Есть и те, кто выполнял свой долг два и три поколения спустя — хотя один из самых благородных из них всех, старый адмирал Блейк, увы! лежит, мы не знаем где — выброшенный, вместе с Кромвелем и его героями, фанатиками и сикофантами Реставрации — которых не только мы, но и само Королевство теперь восстановило бы, если бы мы могли вернуть их благородный прах, на их законное место упокоения.

И эти, если не всегда наши общие предки, были, достаточно часто, нашими общими кузенами, как в случае с моей собственной семьей, в которой один брат обосновался в Новой Англии, чтобы основать там целую новую семью Кингсли, в то время как другой брат сражался в парламентской армии и помогал победить Карла при Роутон-Муре.

Но есть еще один класс гробниц воинов, на которые я прошу вас, если вы когда-нибудь посетите аббатство, смотреть с уважением, и, позвольте мне сказать, с привязанностью тоже. Я имею в виду людей, которые выполняли свой долг, на суше и на море, в той долгой серии войн, которая, начавшись в 1739 году, закончилась в 1783 году нашим признанием вашего права и силы быть свободным и независимым народом. О тех, кто сражался против вас, я ничего не говорю. Но я должен сказать о тех, кто сражался за вас — кто свел на нет, чистыми жесткими ударами, тот семейный договор Дома Бурбонов, который был бы так же опасен для вас на этой стороне океана, как и для нас на другой; кто поражал постоянным ударом трансатлантическую мощь Испании, пока они не поставили ее некогда обширные и богатые владения к вашим услугам по сей день; и кто — что еще важнее — помешал французам захватить наконец всю долину Миссисипи и опоясать ваше зарождающееся владение враждебной границей, от Луизианы до устья реки Святого Лаврентия.

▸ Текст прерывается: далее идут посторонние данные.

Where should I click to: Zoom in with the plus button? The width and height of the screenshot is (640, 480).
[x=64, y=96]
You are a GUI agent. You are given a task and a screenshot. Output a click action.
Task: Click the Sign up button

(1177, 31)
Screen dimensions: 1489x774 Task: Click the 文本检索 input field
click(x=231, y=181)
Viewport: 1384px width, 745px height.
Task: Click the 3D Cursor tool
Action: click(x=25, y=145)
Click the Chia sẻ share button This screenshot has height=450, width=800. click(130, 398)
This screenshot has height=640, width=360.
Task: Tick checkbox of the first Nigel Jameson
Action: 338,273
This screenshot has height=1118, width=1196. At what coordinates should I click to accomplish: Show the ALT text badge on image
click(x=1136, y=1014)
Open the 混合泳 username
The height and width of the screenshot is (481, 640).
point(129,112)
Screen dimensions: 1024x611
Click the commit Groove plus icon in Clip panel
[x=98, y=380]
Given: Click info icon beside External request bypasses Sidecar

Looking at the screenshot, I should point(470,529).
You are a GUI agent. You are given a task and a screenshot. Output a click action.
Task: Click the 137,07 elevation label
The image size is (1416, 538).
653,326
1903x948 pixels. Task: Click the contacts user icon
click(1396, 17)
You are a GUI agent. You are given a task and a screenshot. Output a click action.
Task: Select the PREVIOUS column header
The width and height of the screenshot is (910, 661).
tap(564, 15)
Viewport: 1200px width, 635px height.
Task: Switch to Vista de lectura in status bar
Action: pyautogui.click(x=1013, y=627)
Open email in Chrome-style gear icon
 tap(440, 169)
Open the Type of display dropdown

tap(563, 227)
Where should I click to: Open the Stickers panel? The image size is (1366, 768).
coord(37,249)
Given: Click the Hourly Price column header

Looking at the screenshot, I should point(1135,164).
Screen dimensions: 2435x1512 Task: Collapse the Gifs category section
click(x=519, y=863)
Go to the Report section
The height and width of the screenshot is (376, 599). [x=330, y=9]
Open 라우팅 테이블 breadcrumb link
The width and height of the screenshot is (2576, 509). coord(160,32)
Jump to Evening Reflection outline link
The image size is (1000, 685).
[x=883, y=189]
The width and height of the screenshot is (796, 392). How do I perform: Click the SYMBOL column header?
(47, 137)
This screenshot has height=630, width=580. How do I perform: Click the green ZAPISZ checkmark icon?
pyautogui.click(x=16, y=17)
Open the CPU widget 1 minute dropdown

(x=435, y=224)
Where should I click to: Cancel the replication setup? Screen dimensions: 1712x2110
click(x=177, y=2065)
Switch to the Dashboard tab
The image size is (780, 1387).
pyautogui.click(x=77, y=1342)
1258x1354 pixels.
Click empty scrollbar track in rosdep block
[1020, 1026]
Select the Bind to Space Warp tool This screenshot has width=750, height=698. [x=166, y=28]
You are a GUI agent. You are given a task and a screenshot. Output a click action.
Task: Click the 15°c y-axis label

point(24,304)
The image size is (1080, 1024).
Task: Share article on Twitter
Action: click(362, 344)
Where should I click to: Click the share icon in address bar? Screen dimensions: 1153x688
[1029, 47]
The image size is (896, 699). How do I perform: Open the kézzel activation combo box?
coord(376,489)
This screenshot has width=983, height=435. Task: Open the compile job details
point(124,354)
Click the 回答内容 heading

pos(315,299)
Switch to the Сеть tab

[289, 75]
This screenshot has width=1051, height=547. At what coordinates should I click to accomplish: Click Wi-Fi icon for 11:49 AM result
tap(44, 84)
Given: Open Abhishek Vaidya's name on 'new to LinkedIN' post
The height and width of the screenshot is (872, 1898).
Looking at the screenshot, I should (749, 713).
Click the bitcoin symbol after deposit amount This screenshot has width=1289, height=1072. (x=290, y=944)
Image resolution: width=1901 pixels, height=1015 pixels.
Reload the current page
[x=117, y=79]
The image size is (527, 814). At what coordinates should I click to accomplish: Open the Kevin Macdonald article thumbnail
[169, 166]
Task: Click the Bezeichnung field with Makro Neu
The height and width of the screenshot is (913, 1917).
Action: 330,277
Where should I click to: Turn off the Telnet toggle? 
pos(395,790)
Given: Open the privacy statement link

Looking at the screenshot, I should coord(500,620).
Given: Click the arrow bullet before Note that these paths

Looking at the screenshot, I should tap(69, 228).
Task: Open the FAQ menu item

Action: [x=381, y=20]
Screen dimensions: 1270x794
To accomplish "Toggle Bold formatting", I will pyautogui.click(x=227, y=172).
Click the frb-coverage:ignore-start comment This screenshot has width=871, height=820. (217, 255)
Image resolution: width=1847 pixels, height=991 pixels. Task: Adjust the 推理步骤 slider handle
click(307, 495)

Когда вы увидите огромный кенотаф Вулфа с его любопытным бронзовым барельефом взятия высот Абрахама, подумайте, я молю вас, что не только для Англии, но и для вас «маленький рыжий капрал» завоевал и умер.

Помните также, что пока ваши предки хорошо сражались на суше, а Вашингтон и такие, как он, усваивали свой урок у форта Дюкен и в других местах лучше, чем мы могли их научить, мы хорошо сражались там, где знали, как сражаться — на море. И когда, рядом с памятником Вулфа или в нефе, вы увидите такие имена, как Корнуоллис, Сомарез, Уэйджер, Вернон — завоеватель Портобелло — лорд Обри Боклерк и так далее — подумайте, что каждый французский или испанский корабль, который эти люди захватили, и каждый конвой, который они отрезали, от Тулона до Картахены и от Картахены до Галифакса, делали все более и более возможным безопасное отделение от Англии тех самых колоний, которые вы тогда помогали нам защищать. И тогда согласитесь, как великодушный народ, которым вы являетесь, что если в последующие годы мы грешили против вас — а как тяжелы были наши грехи, я знаю слишком хорошо — было время, до тех злых дней, когда мы сражались за вас и на вашей стороне, как старый лев рядом с молодым; даже если, подобно старому льву и молодому, мы начали, слишком скоро, разрывать друг друга на куски из-за дележа добычи.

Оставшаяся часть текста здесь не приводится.